Psy.D. in Clinical Psychology, Forensic Psychology Area of Study in Chicago


Area of Study Description

Forensic psychology is a rapidly growing field that focuses on the application of the science and profession of psychology to questions and issues relating to law and the legal system. 

The Forensic Psychology Area of Study within the Clinical Psy.D. program provides students with knowledge and skills to apply psychology in the legal system, including an understanding of mental health law, and the treatment and evaluation of offenders. Students will also be introduced to testifying as an expert witness and forensic report writing as well as other psychological and legal principles.

Coursework provides students with basic knowledge regarding psychologists' roles in the legal system, including employment options in the field, mental health law, and the treatment and evaluation of offenders. Students will also be introduced to testifying as an expert witness and forensic report writing.

Those specializing in this area will be among the highest in demand for the delivery of services to correctional facilities, law enforcement agencies, courts, attorneys, and lawmakers. Organizations, administrations, and development of programs in those organizations will be enhanced by the employment of those trained in the area of forensic psychology.

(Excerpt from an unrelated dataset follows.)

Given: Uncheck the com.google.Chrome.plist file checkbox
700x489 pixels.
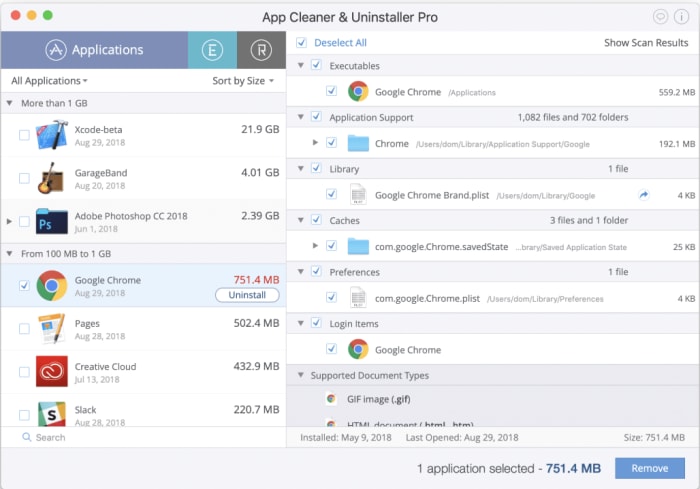Looking at the screenshot, I should click(331, 298).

Admission into the Chicago Campus’ Clinical Psychology Doctoral Program.

GRE Requirements

Sample Courses

Violence and Risk Assessment

Provides students with the fundamental aspects of conducting violence and risk assessment evaluations and the manner in which opinions are communicated. Students gain an understanding of empirically-based risk factors and assessment tools used to conduct violence and risk evaluations, as well as management strategies employed to ameliorate risk/risk conditions. Practical exercises drawn from actual cases are used to illustrate key concepts.

Evaluation and Treatment of the Offender

Explores psychological origins and dynamics of criminal behavior from the viewpoint of psychological theories. Students discuss treatment of the different types of offender populations (antisocial personality, female offenders, sex offenders, etc.) within the criminal justice system. It also explores psychological theories related to etiology, development and prediction of violent crime, and types of intervention possible within the criminal justice setting. Topic areas include special offender populations (sex offender, offenders with developmental disabilities, or those classified as mentally retarded).

Mental Health Law

Examines mental health law as it relates to civil and criminal practice. The relationship between psychopathology and crime, the insanity defense and other issues of criminal responsibility, competency to stand trial and otherwise participate in the legal process, involuntary hospitalization, and the clinician as expert witness are explored. Case studies and court reports are used to illustrate the key concepts of this course.